I'd really appreciate any advice from chefs in the area.
We are about 55 miles directly north of Manhattan on the Hudson River-15 miles south of Poughkeepsie.


----------



## psycho chef (Feb 1, 2007)

If you want the finest produce, and specialty, hard to find stuff, call Sid Wainer. I will pm you the number. 

The Jansal Valley fruit is the best on the market.


----------



## foodnfoto (Jan 1, 2001)

Thanks for the contact Psycho Chef. The produce they sell is beautiful, but really too high end and pricey for our rather simple concept. 

I'm looking for contacts at places like US Foodservice, Sysco and maybe some smaller wholesale food service distributors.

Don't worry folks, our concept is not any kind of competition for you.

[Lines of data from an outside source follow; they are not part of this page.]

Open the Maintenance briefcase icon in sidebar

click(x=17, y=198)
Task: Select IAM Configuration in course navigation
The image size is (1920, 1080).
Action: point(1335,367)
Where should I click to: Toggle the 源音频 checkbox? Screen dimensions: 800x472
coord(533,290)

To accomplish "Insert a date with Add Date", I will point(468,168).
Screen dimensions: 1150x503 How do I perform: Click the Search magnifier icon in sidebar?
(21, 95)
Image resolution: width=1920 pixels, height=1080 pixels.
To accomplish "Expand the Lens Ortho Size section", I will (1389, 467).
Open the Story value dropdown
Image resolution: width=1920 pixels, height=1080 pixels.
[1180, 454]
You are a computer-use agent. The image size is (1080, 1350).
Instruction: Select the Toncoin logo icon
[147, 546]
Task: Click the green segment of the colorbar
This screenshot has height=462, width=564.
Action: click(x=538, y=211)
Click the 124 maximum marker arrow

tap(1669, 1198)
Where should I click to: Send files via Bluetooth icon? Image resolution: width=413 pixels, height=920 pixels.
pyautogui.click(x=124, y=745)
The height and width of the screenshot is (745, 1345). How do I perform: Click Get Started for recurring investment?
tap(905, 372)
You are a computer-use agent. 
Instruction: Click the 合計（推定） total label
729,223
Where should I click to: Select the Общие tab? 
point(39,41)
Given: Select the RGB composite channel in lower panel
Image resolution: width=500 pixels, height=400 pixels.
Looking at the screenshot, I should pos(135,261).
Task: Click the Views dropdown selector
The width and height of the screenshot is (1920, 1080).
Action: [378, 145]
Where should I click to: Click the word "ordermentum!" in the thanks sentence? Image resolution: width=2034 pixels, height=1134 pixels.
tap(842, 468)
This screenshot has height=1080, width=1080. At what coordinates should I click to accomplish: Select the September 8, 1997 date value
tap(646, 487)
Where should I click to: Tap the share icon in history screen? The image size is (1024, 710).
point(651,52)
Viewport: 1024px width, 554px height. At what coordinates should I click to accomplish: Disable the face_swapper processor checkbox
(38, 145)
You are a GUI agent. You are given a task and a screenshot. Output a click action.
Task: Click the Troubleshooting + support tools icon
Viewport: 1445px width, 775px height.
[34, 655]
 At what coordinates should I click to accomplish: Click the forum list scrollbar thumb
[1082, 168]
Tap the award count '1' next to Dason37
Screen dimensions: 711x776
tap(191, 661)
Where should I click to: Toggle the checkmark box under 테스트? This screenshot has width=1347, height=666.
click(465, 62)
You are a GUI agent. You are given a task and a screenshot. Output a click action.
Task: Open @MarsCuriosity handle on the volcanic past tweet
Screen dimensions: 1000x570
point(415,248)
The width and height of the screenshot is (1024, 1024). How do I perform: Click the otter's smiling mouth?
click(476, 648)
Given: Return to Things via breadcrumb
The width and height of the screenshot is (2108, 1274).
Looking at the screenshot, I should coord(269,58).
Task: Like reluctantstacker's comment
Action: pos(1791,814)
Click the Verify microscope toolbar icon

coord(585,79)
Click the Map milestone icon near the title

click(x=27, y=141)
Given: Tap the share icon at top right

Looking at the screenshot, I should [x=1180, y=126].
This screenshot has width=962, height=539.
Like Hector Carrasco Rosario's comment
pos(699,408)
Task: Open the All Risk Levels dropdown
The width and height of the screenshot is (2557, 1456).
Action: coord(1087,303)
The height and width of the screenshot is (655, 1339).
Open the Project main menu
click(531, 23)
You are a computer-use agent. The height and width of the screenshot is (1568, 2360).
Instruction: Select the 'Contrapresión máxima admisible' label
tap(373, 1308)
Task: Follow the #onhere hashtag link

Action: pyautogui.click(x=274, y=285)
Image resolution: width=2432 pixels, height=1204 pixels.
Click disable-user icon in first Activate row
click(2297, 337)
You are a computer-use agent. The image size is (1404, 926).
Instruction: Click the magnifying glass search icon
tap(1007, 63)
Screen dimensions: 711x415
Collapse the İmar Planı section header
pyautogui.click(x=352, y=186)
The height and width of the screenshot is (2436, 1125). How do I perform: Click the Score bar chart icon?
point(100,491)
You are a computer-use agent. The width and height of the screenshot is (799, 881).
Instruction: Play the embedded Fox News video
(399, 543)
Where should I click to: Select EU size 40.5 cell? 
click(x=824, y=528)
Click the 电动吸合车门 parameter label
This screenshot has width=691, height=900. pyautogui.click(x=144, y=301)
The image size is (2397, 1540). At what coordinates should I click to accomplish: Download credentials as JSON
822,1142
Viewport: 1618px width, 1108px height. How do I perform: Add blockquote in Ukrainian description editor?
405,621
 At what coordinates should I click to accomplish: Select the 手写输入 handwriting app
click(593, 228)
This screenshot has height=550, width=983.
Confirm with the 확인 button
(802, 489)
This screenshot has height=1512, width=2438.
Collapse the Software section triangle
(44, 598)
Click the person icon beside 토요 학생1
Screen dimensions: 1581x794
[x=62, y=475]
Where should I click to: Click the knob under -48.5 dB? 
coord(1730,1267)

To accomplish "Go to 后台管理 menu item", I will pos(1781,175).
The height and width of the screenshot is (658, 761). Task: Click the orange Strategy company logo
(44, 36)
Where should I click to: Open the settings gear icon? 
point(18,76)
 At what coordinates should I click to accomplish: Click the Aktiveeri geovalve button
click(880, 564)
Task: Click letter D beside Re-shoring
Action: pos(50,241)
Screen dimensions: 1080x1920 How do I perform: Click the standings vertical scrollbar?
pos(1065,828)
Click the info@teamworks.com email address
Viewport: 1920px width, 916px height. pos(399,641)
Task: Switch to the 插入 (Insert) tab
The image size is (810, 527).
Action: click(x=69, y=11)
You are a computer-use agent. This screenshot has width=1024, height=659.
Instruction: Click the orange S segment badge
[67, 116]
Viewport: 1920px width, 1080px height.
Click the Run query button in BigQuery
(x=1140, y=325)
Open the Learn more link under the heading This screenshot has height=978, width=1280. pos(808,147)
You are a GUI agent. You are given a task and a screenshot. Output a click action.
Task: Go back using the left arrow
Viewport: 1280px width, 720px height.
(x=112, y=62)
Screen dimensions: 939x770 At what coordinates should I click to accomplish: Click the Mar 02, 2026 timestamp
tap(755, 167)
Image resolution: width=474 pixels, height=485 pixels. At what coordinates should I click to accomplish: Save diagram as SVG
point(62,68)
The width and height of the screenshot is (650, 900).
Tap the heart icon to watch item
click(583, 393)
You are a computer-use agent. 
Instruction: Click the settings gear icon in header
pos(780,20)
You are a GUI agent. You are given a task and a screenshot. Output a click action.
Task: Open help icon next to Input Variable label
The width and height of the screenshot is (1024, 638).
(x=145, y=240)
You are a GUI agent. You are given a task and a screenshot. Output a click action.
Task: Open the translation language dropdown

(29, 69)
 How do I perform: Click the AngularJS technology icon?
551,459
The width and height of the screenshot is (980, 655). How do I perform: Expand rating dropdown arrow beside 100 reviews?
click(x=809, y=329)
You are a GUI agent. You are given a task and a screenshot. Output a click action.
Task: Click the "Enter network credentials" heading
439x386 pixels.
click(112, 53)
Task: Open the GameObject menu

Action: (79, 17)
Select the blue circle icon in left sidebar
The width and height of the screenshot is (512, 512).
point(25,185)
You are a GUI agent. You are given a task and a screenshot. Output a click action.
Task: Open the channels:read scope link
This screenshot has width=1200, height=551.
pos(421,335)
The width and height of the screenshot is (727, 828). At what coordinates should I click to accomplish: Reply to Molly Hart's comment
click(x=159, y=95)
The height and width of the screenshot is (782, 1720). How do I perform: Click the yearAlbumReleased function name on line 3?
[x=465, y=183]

It's a completely unique concept to the Eastern US. Right now I'm just in the information gathering stage to support a business plan. 

It's funny how this stage works, you need information to write a viable business plan to even see if the concept will work, but need to be in business for the wholesalers to even talk to you. Kind of a weird Catch-22.

Is there anyone else willing to share some information here? Pretty please?


----------



## psycho chef (Feb 1, 2007)

O.K. strike one....Here's another, call Irene Pappas at Dairyland. 1-718-842-8700 She can help set you up with a rep in your area. Full service like Sysco and US Foods, but without all the hassle to buy things you don't need. We had _no_ minimum unlike the other two mentioned and the customer service is extraordinary.


----------



## jennylynn (Jun 4, 2008)

Check out Robbin's in New Paltz. I know that they distribute produce to lots of the local restaurants, and their prices were always good. 

Good luck!


----------